One of the fiercer debates among early adherents of Christianity centered on the person of Jesus Christ Himself. Various groups held widely divergent views on just who He was. In ignorance or in stubborn refusal to accept the testimony of the apostles, first-century groups from Alexandria to Antioch began to teach a slew of different Christs. In Galatians 1:6-7, only two decades removed from Jesus' death on Golgotha, Paul warns the church against false gospels, perversions of the message preached by Jesus and His apostles. Many of these false Christianities became apostate in large part because they changed the teaching about Jesus Christ Himself.
These different Jesuses came in various forms. Some denied His pre-existence, teaching that He was simply a righteous man whom God accepted and glorified as the Messiah. Others advocated a Jesus who was the first creation of God. Early Gnostics of the Docetist persuasion conceived of Jesus as a normal man whom a spirit, Christ, inhabited upon His baptism—and who left Him to return to a pure spirit form before His suffering on the cross. Similarly, others thought of Him as only coming in the appearance of a man of flesh and blood, while in actuality He was of pure spirit essence, not even making footprints when He walked! An element among the Jews, eager to dissociate themselves from Him, even spread the rumor that they had it on good authority that He was really the bastard son of a Roman soldier, so how could He be the Messiah, much less divine?

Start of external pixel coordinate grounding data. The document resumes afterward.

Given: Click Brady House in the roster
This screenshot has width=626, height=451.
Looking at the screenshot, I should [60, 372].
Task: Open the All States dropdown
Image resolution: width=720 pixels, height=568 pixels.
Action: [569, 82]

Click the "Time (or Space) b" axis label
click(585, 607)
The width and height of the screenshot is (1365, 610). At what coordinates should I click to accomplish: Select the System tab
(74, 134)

This proliferation of false Christs became so widespread that by the end of the first century, the aged John son of Zebedee was forced to lay down an unambiguous rule to help the church recognize true from false: "By this you know the Spirit of God: Every spirit that confesses that Jesus Christ has come in the flesh is of God, and every spirit that does not confess that Jesus Christ has come in the flesh is not of God" (I John 4:2-3). He then proceeds to say that this perversion of Jesus' true nature "is the spirit of the Antichrist." In other words, changing the revealed truth about Christ changes Christianity, turning it against (anti-) Christ. By teaching falsehood about the Savior, no matter how sincerely, a group becomes His enemy.
Over the centuries since, Christian theologians and scholars have tried to figure out—even in some cases, to quantify—Jesus and His nature, and it has led to little more than continuing confusion about Him. The real cause of the confusion is that these very intelligent and devoted people have not truly accepted the revelation of Jesus in Scripture. Instead, they have trusted more in scholarship and their own abilities to reason out an answer.

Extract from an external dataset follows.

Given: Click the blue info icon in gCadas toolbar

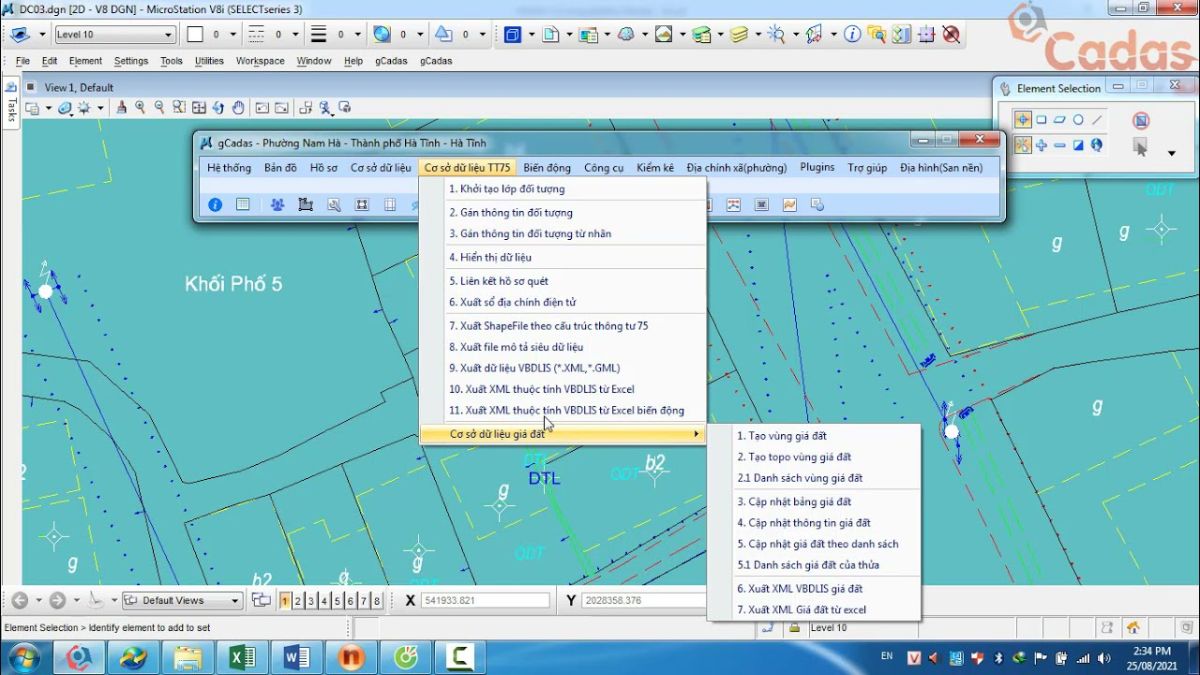Looking at the screenshot, I should click(x=215, y=205).
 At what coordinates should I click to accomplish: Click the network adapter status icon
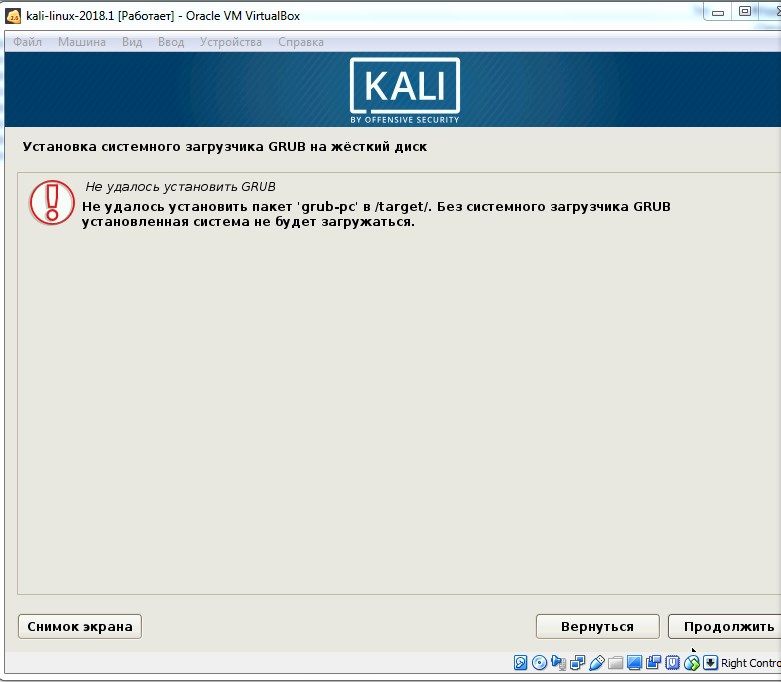577,663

During one of His encounters with the Pharisees, Jesus tells them, "Why do you not understand My speech? Because you are not able to listen to My word" (John 8:43, emphasis ours). These Jews could not understand or believe the truth Jesus taught because they were not spiritually equipped to handle it. Even Jesus' own disciples could not really understand Him until "He opened their understanding, that they might comprehend the Scriptures" (Luke 24:45). As Paul explains in I Corinthians 2:10-11, 14:
But God has revealed them to us through His Spirit. For the Spirit searches all things, yes, the deep things of God. . . . Even so no one knows the things of God except the Spirit of God. . . . But the natural man does not receive the things of the Spirit of God, for they are foolishness to him; nor can he know them, because they are spiritually discerned.
Human conceptions of Christ are not enough; the real Jesus Christ of Nazareth must be revealed by God's Spirit through the Scriptures.

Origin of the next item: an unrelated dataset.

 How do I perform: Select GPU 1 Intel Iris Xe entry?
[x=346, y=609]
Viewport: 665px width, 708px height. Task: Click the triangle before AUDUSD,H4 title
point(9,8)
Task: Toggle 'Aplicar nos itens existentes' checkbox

The New Testament, of course, presents Jesus Christ primarily in the four gospels, giving us four slightly different perspectives—eyewitness accounts—of Him and His ministry. Each author presents Him in a different manner, with a different intention, and to a different audience. In aggregate, they display a complete, rounded portrait of His personality, message, and purpose.
Matthew writes to a predominantly Jewish audience with the aim of persuading them that Jesus of Nazareth is the promised Messiah of the Old Testament, the true heir of David and King of Israel. He tends to emphasize Jesus' authority and fulfillment of prophecy.
Mark, a protégé of Peter, produces perhaps the simplest gospel, a fairly straightforward account of Christ's ministry. He highlights Jesus as the Servant of God, working steadily and diligently on behalf of mankind—all the way to His suffering and death and beyond.
Luke, the longtime companion of Paul, addresses a mostly Gentile audience. Downplaying Jesus' Jewish origins, he presents Jesus as the model Man, the greatest Son of Adam—in fact, the Second Adam—who came to save the whole world from its sins and to found a new, better world, the Kingdom of God.
Finally, John, writing last of all during a time of increasing apostasy, pens his gospel directly to the mature Christian, remembering scenes from Jesus' ministry that the other gospel writers left out. His shows Jesus Christ as God in the flesh, a Teacher of deep spiritual truth and the Way to eternal life.
These thumbnail sketches are hardly sufficient to explain God's revelation of His Son in Scripture, but they provide a starting point for understanding the approaches of the four gospels. Only in them, and in the rest of the Bible, with the help of God's Spirit, do we see the true Jesus Christ: Savior-King, Suffering Servant, Ideal Man, and Almighty God.